Unobserved Self-Swab Nasal Collection

Unobserved collection requires schools to set up Device Pick-Up and Drop-Off site(s) with the required components (waste, computer access, barcode printer, etc.), and trained staff to obtain consent,  provide basic quality control of samples, and prepare for transport.   

A Medical Professional is not required at the testing site to supervise the process.   A step-by-step guide on staffing logistics, pick-up and drop off instructions can be found here.


General Kit Pick-Up Instructions

  1. School complete steps required in Getting Started  including defining eligibility for testing, ordering physician, and CareEvolve set up.
  2. Eligible participants visit pick-up station as directed by institution,  where they receive an Unobserved Self-Swab Nasal Collection Device containing:

    A re-sealable bag with
    • 1 Collection Tube 
    • 1 individually wrapped Anterior Nasal Swab
    • Detailed instructions on How To Self Swab

Participants will be instructed to swab and drop off sample on same day (Step-by-Step Unobserved Nasal Swab Instructions)

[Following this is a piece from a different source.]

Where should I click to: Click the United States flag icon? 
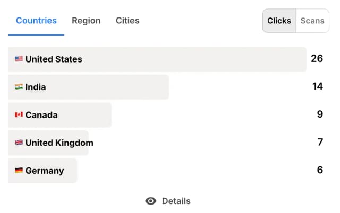(x=19, y=59)
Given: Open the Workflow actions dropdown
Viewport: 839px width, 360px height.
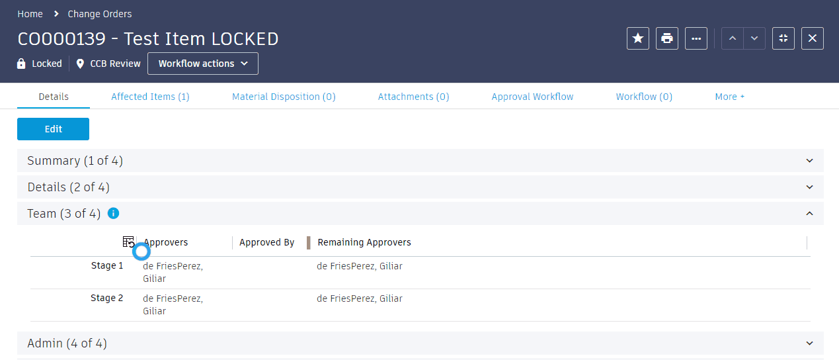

General Device Drop-Off Instructions
  1. Participant will visit a designated “Covid Testing Drop off” location, provide ID, and hand bag with collected tube to staff.
  2. Staff will inspect sample for useability, and prepare for testing by printing barcode and attaching to tube. 
  3. Participant will confirm the name, DOB, zip code and information on the barcode and provide collection time for specimen.
  4. Staff will register test in CareEvolve and prepare tube for packaging and transport to the laboratory. All tubes collected on any given day are transported to the Broad CRSP laboratory at the end of that day. (see Packing & Shipping)

 

Limitations and Disclosures for CRSP SELF SWAB DEVICES
For Emergency Use Authorization (EUA) only.
For prescription use only.
For in vitro diagnostic use only.
For professional use only.
For use by people 18 years of age or older.
The CRSP Self-Swab Kit collection device is only authorized for use in conjunction with an in vitro diagnostic (IVD) test for the detection of SARS-CoV-2 RNA that is indicated for use with dry nasal swab specimens collected with the CRSP Self-Swab Kit.
Results are for the detection and identification of SARS-CoV-2 RNA. The SARS-CoV-2 RNA is generally detectable in upper respiratory specimens during the acute phase of infection. Positive results are indicative of the presence of SARS-CoV-2 RNA; clinical correlation with patient history and other diagnostic information is necessary to determine patient infection status. Positive results do not rule out bacterial infection or co-infection with other viruses. The agent detected may not be the definite cause of disease.
Negative results do not preclude SARS-CoV-2 infection and should not be used as the sole basis for patient management decisions. Negative results must be combined with clinical observations, patient history, and epidemiological information.
The CRSP SARS-CoV-2 Real-time Reverse Transcriptase (RT)-PCR Diagnostic Assay is intended for use by qualified clinical laboratory personnel specifically instructed and trained in the techniques of real-time PCR and in vitro diagnostic procedures. The CRSP SARS-CoV-2 Real-time Reverse Transcriptase (RT)-PCR Diagnostic Assay is only for use under the Food and Drug Administration's Emergency Use Authorization.